WASHINGTON—The federal government sent the first batch of $1,400 per-person direct deposits on Friday, a day after President Biden signed a law authorizing the third round of direct aid to households in the year since the coronavirus pandemic began.
Payments began reaching some bank accounts Friday, according to Current, a banking app that said it had started crediting thousands of customers’ accounts shortly after 11 a.m. Chime, another app, said Friday on Twitter it had put $600 million into accounts already.
In previous rounds, transactions at larger banks sometimes took a few days to show up as being credited to accounts. The official payment date is March 17, according to the government.
On a call with reporters, Treasury and IRS officials declined to say how many payments had gone out in this first batch. Additional groups of direct deposits will be sent over the next few weeks.
People will get paper checks or new debit cards in the mail if the government doesn’t have direct-deposit information on file. Those will start arriving before the end of March. The IRS will relaunch the “Get My Payment” feature on its website on Monday so people can check the status of their money.
This third round of payments, worth a total of $411 billion, is larger than either of the previous two rounds last year, and most people will get more money. Households will get up to $1,400 for each adult, child and adult dependent. Those adult dependents—including college students and elderly relatives—were excluded from the previous payments.

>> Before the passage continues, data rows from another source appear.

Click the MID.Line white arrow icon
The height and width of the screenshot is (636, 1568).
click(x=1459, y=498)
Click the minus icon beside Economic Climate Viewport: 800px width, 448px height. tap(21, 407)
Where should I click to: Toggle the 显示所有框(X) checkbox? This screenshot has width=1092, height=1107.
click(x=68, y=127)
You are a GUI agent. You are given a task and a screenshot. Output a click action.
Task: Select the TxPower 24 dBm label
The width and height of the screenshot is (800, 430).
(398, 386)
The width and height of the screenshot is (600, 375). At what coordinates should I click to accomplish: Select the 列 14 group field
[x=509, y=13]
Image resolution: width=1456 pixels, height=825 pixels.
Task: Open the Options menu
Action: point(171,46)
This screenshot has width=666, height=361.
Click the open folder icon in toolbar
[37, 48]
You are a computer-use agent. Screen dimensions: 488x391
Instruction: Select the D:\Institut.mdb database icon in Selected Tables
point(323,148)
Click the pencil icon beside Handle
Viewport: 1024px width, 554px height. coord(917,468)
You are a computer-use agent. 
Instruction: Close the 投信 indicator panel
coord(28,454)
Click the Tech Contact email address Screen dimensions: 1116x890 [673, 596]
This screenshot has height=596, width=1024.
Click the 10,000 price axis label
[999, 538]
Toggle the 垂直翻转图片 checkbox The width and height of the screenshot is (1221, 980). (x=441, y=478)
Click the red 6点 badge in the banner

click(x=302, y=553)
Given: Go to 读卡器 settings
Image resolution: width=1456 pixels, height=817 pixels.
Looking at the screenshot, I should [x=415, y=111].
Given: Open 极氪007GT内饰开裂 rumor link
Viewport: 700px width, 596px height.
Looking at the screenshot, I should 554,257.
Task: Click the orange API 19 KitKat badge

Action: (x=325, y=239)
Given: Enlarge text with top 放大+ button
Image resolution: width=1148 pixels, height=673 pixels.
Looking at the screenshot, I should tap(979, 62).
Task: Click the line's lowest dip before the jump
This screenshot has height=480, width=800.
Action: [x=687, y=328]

The payment starts shrinking for an individual once adjusted gross income exceeds $75,000 and goes to zero when it hits $80,000. For married couples, the payment starts shrinking when income exceeds $150,000 and goes to zero at $160,000. Those cutoffs occur regardless of how many dependents are in the household.
Payments will taper off more quickly than in the prior rounds. Some people who got full payments before may not get full payments this time.
About 85% of Americans will get the full $1,400 per-person payment, according to the White House.
The IRS is basing the payments on the most recent tax return it had processed for each household—2020 for some and 2019 for others. It is also using information from the special tool it set up last year for people who don’t file tax returns so they could register for the first two rounds of payments.
Under the law, people who got payments based on 2019 and later file a 2020 return don’t have to pay any money back if their eligibility shrinks. Those eligible for more money based on their 2020 income and household size would automatically get those additional payments after they file their 2020 returns.
Beyond that, those who qualify for more money based on their 2021 income can claim the rest of the payment on their 2021 tax return, filed earlier next year.
Recipients of Social Security and other federal benefits programs will receive their payments automatically without taking any action. Dates for those payments haven’t been announced.
In some cases, federal beneficiaries who have dependents may need to file a 2020 tax return to get that part of the payment, according to the IRS.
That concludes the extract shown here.